EXERCISE REQUIREMENTS =>
For the material below, the sole required output is the number of lines that include "Segui".

BEGIN DATASET RECORDS

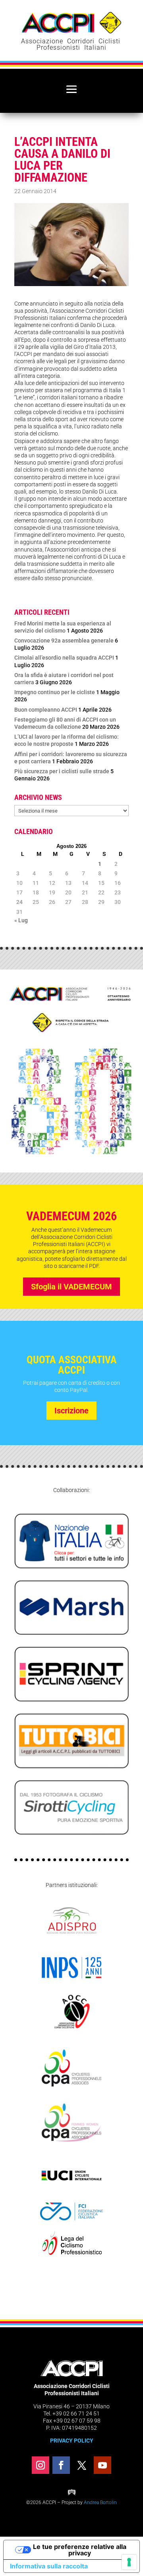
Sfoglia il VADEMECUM (71, 1286)
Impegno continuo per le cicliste (54, 692)
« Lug (21, 920)
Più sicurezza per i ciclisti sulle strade (61, 771)
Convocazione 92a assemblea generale (64, 640)
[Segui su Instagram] (40, 2465)
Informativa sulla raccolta (49, 2566)
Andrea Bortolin (100, 2502)
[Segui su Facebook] (61, 2465)
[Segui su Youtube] (102, 2465)
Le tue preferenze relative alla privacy (79, 2550)
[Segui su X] (82, 2465)
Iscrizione (71, 1410)
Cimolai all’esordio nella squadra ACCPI (64, 657)
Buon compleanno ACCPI (45, 709)
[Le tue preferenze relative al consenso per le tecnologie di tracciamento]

END DATASET RECORDS

EXERCISE ANSWER =>
4